McLuhan explains that humans when humans started using technology to communicate, the first technologies were image based. Egyptian hieroglyphics and Chinse characters are two examples of idiographic language, in which the images are used to communicate. For thousands of years this was the way in which information was shared between people beyond face to face communication.
The invention of the alphabet between 1800 and 1900 BCE in Egypt was not widely used beyond it’s roots in the semitic culture until it was transformed by the Phoenicians in the city of Byblos in Lebanon in about 1100 BCE. The idea of using symbols in a combination of consonants and vowels to represent reality was world-changing.
What McLuhan pointed out was that we are in the beginning stages of another remarkable transformation in the technology of communication. Our brains are able to filter information and assess whether or not to believe it in a relatively slow fashion. The Reticular Activating System, which is housed in our brains from the brain stem through the middle part of the brain, is able to filer out 99% of incoming sensory inputs, giving us time to think things through. Electronic media, though, comes in to our brains faster than we can screen, and as a result, we are less able to judge whether or not to believe what we hear and see.
Here is a quote from McLuhan:
Because all media, from the phonetic alphabet to the computer, are extensions of humans that cause deep and lasting changes in them and transform their environment. Such an extension is an intensification, an amplification of an organ, sense or function, and whenever it takes place, the central nervous system appears to institute a self-protective numbing of the affected area, insulating and anesthetizing it from conscious awareness of what’s happening to it. It’s a process rather like that which occurs to the body under shock or stress conditions, or to the mind in line with the Freudian concept of repression. I call this peculiar form of self-hypnosis Narcissus narcosis, a syndrome whereby human beings remain as unaware of the psychic and social effects of their new technology as a fish of the water it swims in. As a result, precisely at the point where a new media-induced environment becomes all pervasive and transmogrifies our sensory balance, it also becomes invisible.

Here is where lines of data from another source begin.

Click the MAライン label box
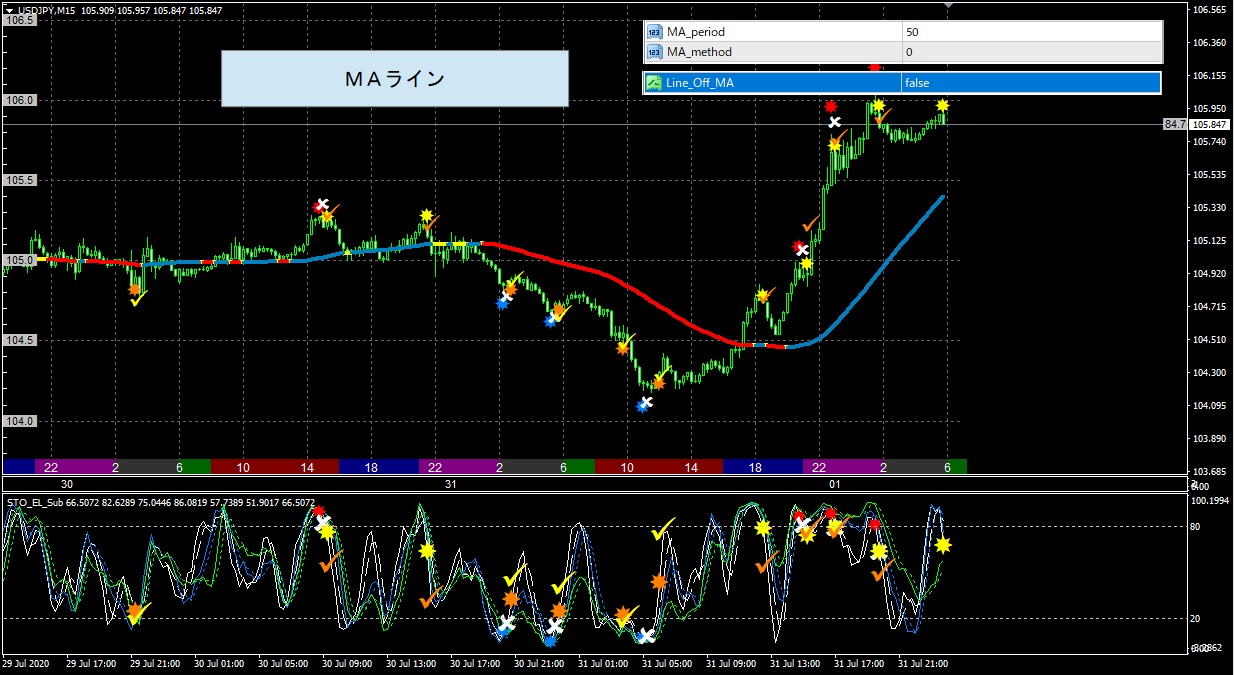Viewport: 1234px width, 675px height. [394, 79]
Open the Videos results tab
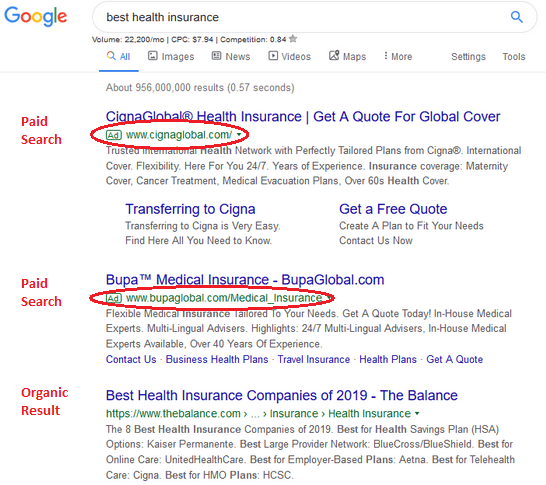Image resolution: width=546 pixels, height=485 pixels. (x=289, y=56)
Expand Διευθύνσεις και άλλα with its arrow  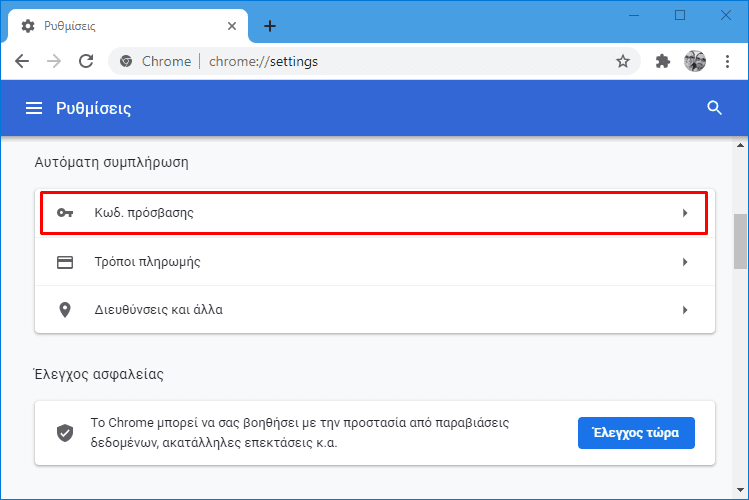(x=685, y=310)
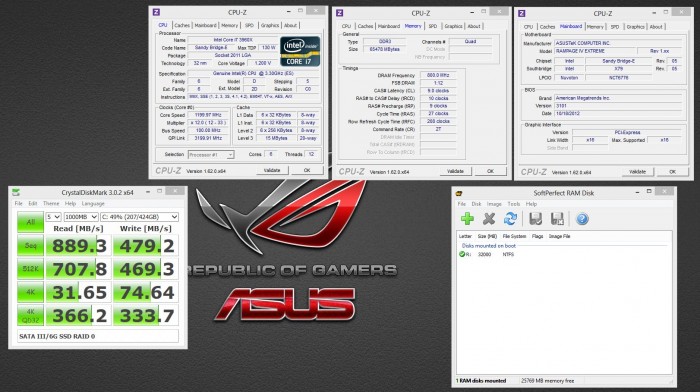Open the test count dropdown showing 5
Image resolution: width=700 pixels, height=392 pixels.
tap(53, 217)
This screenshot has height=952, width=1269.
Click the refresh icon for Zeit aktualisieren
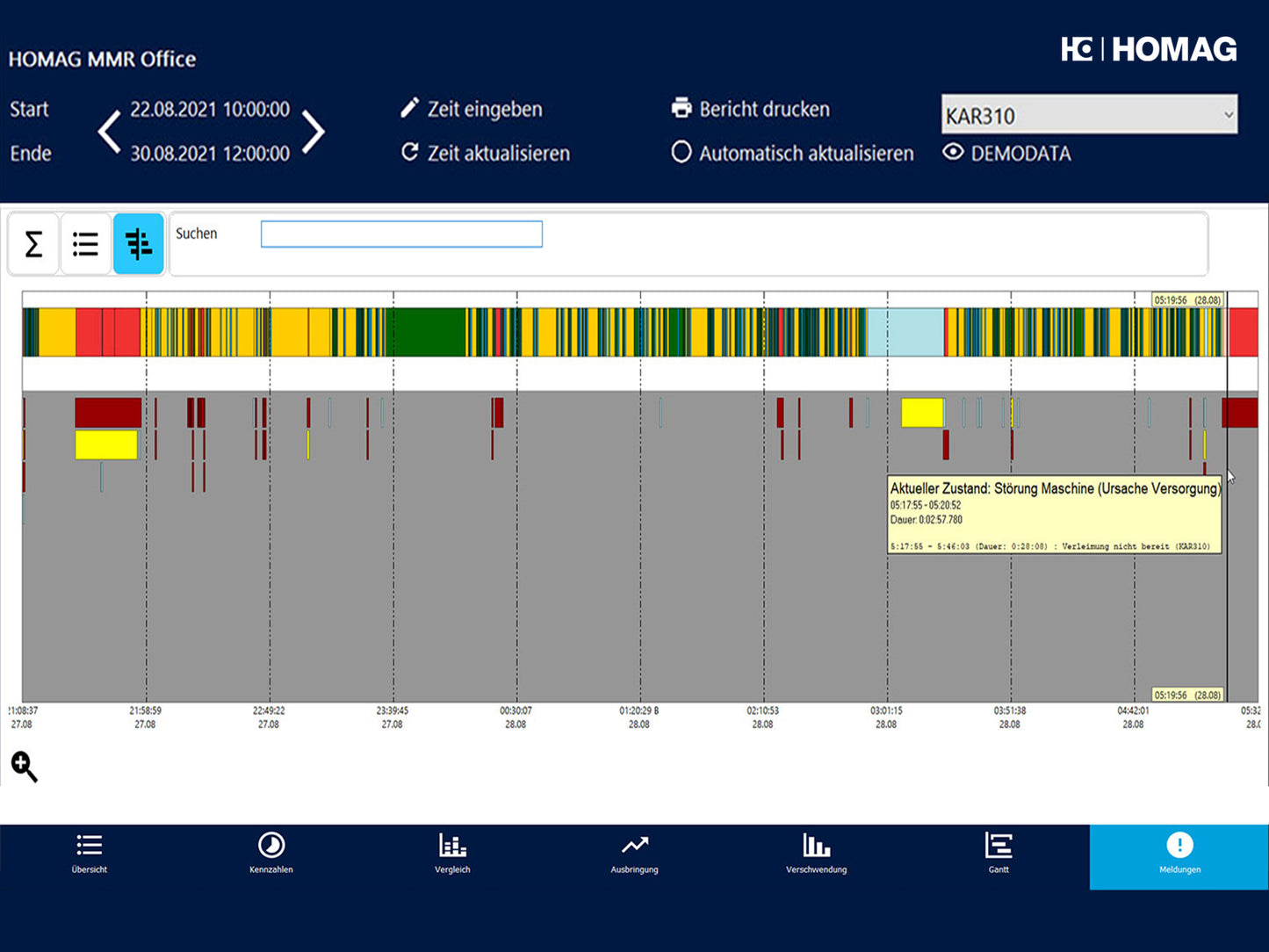point(409,152)
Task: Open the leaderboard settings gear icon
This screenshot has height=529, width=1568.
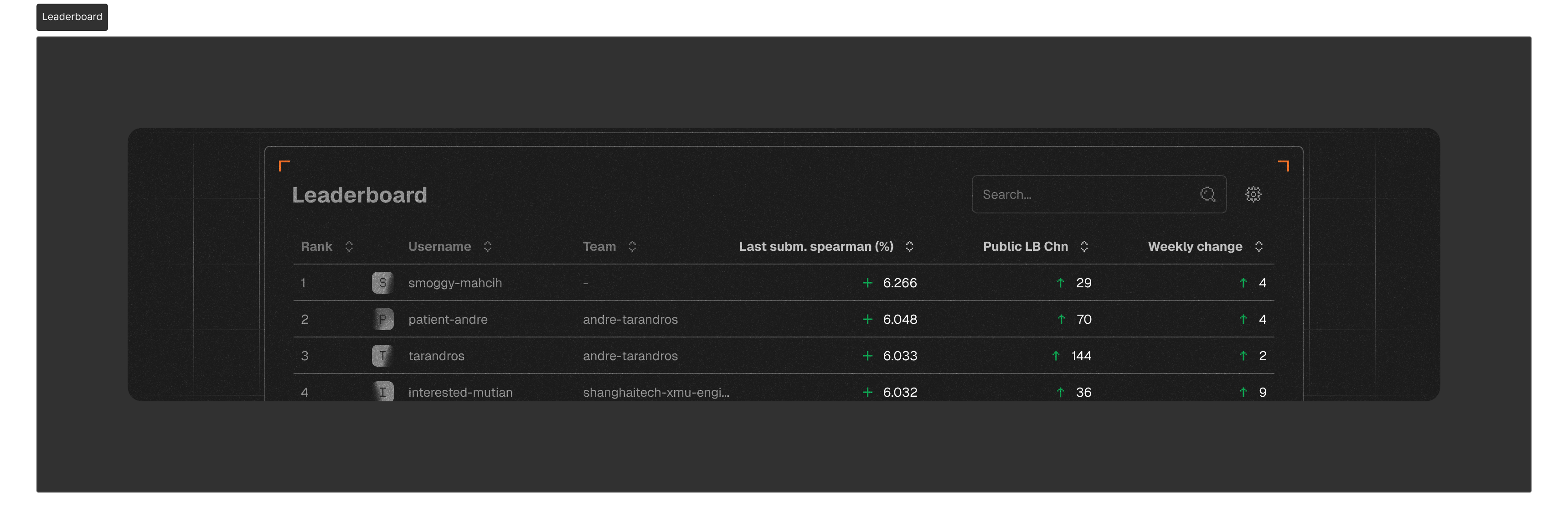Action: pyautogui.click(x=1253, y=194)
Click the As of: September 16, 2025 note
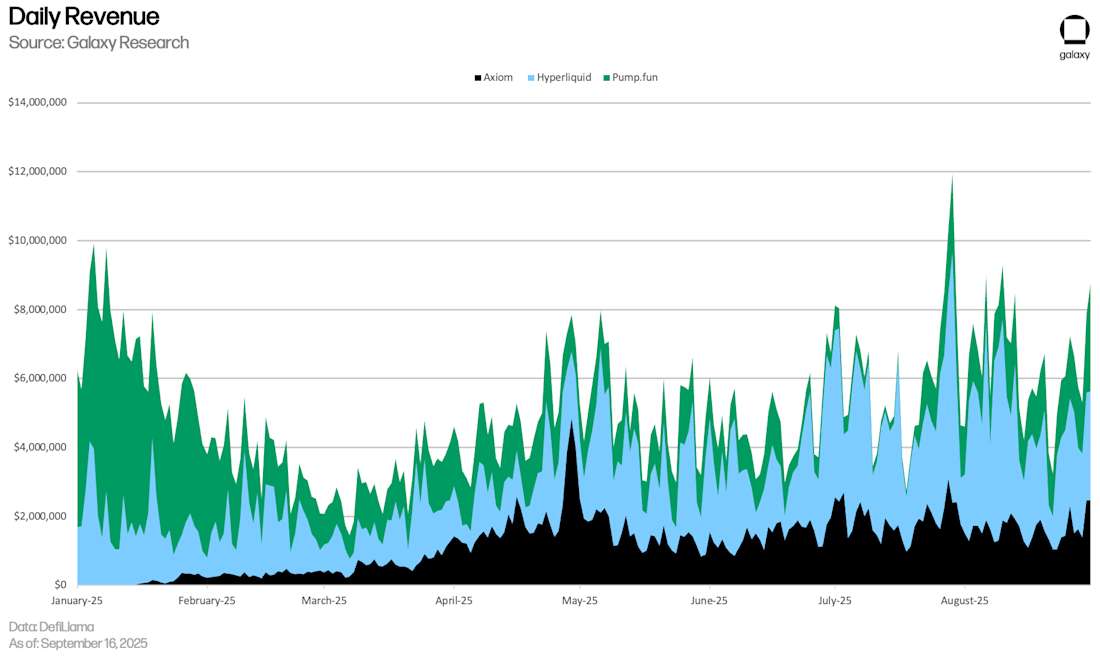1100x658 pixels. coord(78,643)
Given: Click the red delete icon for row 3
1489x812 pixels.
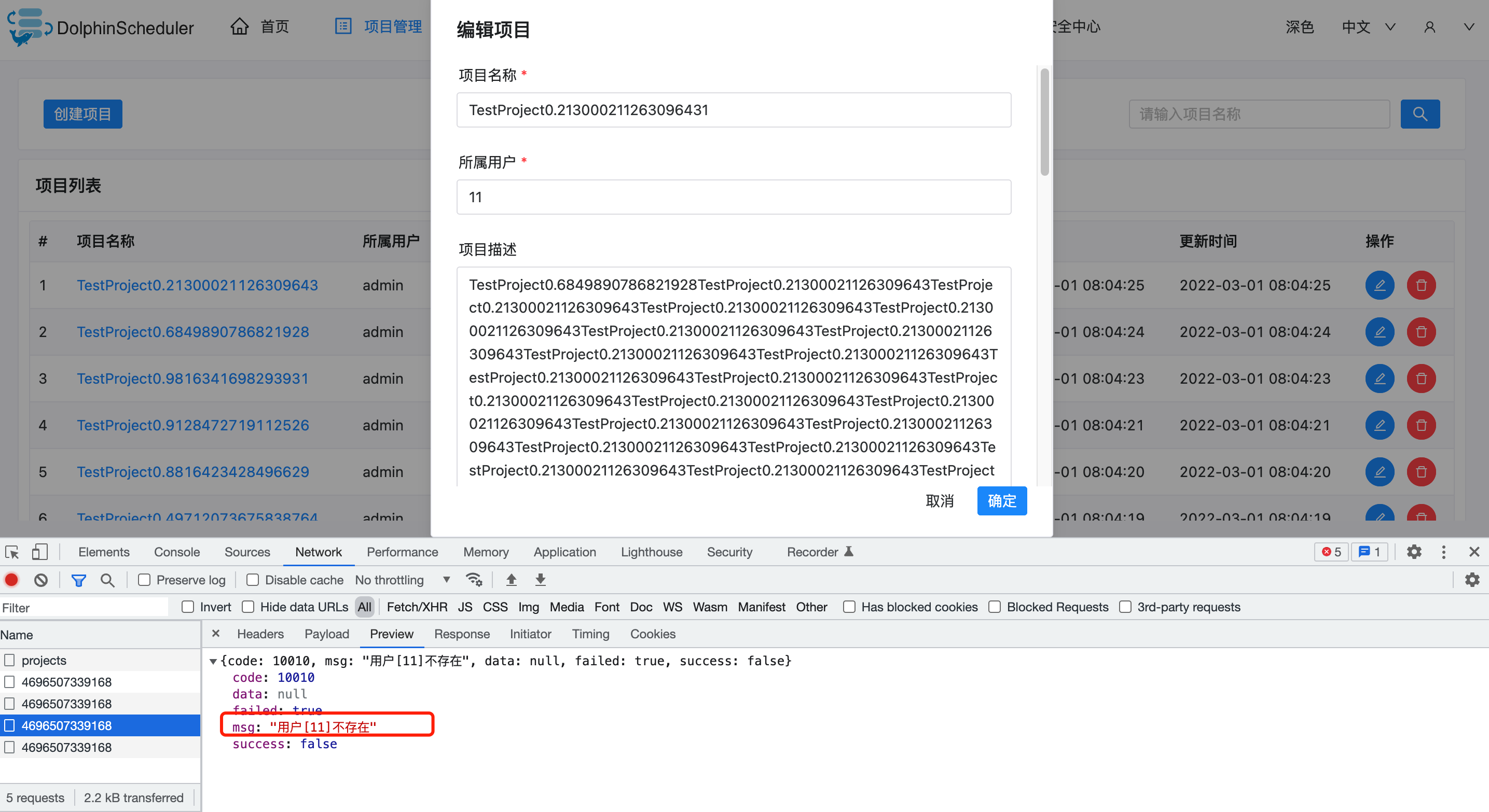Looking at the screenshot, I should 1422,379.
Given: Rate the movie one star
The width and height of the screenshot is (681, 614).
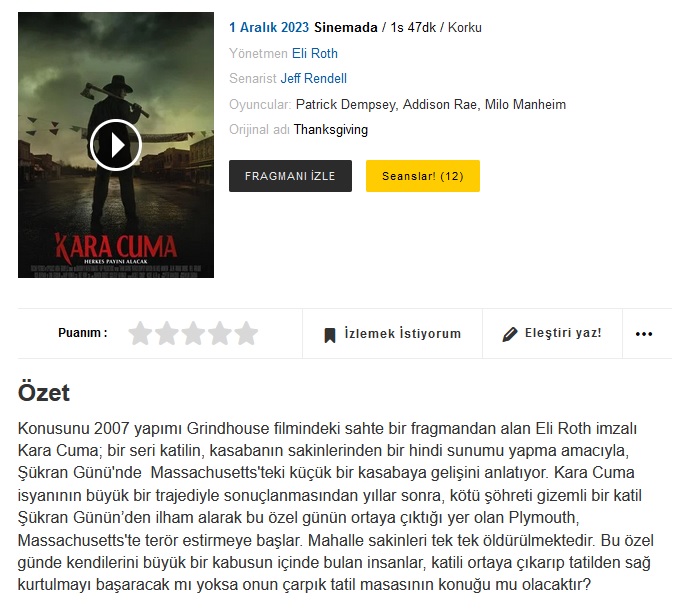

This problem is doubly acute today because human beings must, as a simple survival strategy, become aware of what is happening to them, despite the attendant pain of such comprehension. The fact that we has not done so in this age of electronics is what has made this also the age of anxiety, which in turn has been transformed into its Doppelgnger–the therapeutically reactive age of anomie and apathy. But despite our self-protective escape mechanisms, the total-field awareness engendered by electronic media is enabling us–indeed, compelling us–to grope toward a consciousness of the unconscious, toward a realization that technology is an extension of our own bodies.
The current polarization we are experiencing is a direct result of the ways in which we communicate. Leni Riefenstahl, the German filmmaker who documented Hitler’s massive rallies realized that visual images, paired with the spoken word, would be able to manipulate perception. Her film Triumph of the Will, which documented the 1934 Nazi convocation in Nuremberg is considered the greatest propoganda film ever made.
McLuhan said that the artist was the only person who would be able to discern technological changes in the middle of the change process. The rest of us are just along for the ride, or perhaps being taken for a ride. As we attempt to understand all the incoming stimuli we need to learn to take care of ourselves and meet our own needs by periodically unplugging from our technological world so we can live life, in the words of Henry David Thoreau, of “quiet contemplation.” To do anything less will make it all the more difficult to filter out disinformation from reality.